For some contributors and attendees, their experiences with inclusive pedagogy may have involved a shift in perspective. For others, such approaches may have arisen organically out of their own subject positions and language practices. Our hope as conveners is that those who contribute to the roundtable and attend the session will also experience perspective shifts, both in terms of how inclusive pedagogical practices might empower their students but also in terms of where a given approach or strategy might need to be complicated or refined.

The session draws its inspiration from Bartolomé’s (2010) contention that effective instruction must “enhance immigrant and linguistic-minority students’ ability to learn English academic discourses and [...] create spaces in which their own respective cultural voices can emerge” (512), which can be accomplished by “incorporating students’ primary languages and cultural values into the academic curriculum and the school culture” (511).
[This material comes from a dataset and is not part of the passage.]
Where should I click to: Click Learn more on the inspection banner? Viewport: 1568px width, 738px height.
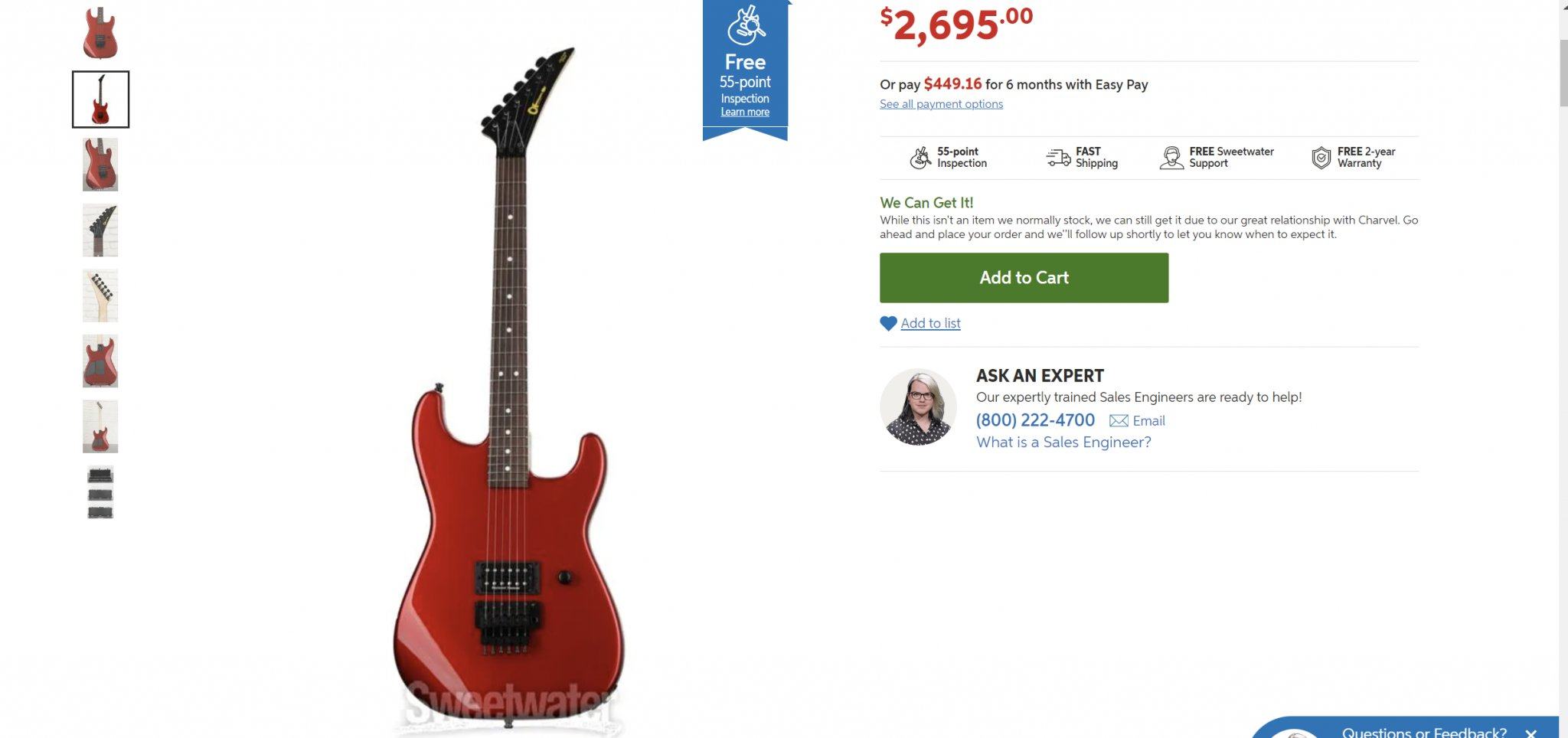[x=745, y=112]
Code meshing is one example of how realities can be made malleable through intentional perspective shifting. As explained by Young (2009), code meshing "does not require students to ‘hold back their Englishes’ but permits them to bring them more forcefully and strategically forward. The ideology behind code meshing holds that peoples’ so-called ‘nonstandard’ dialects are already fully compatible with standard English. Code meshing secures their right to represent that meshing in all forms and venues where they communicate."
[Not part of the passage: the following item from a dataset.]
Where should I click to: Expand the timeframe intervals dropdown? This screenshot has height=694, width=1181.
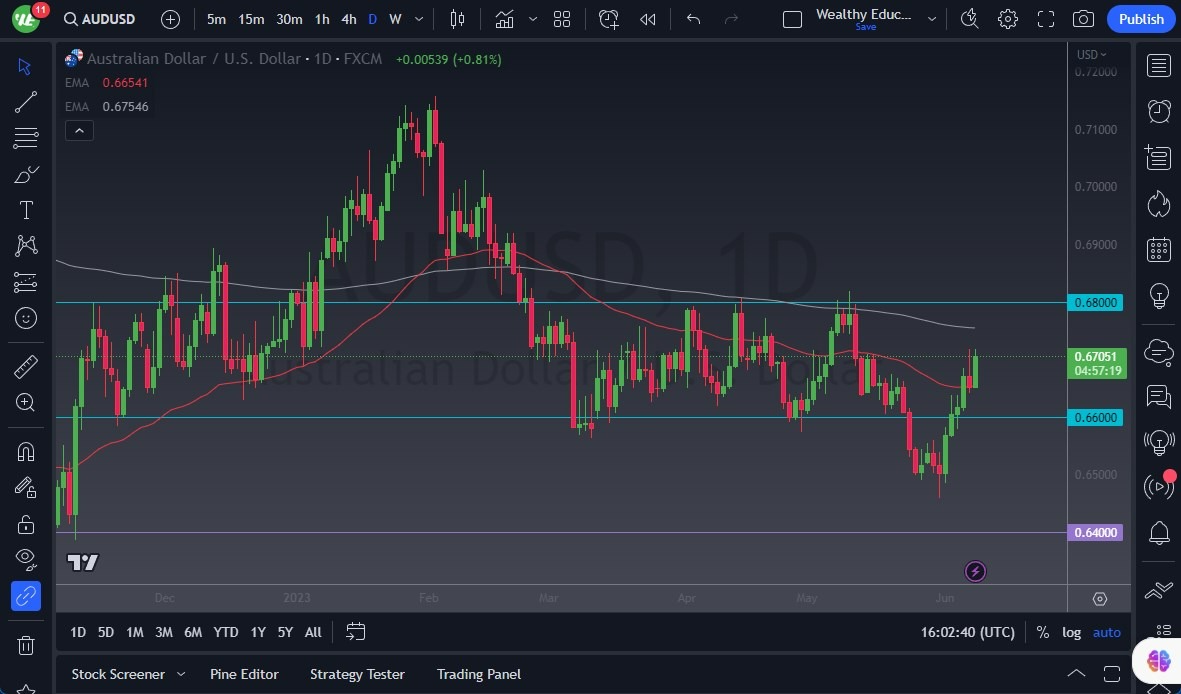[418, 18]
Code meshing might invite students to mesh APA guidelines with dialects and vernacular representing diverse student identities. Rather than switching to a purely “academic voice,” students might proudly write sentences that reflect the languages and lingos of their home communities. The roundtable will examine instructor experiences with a range of accessible and anti-racist pedagogies, with the aim of helping roundtable participants and audience members offer more inclusive and engaged instruction.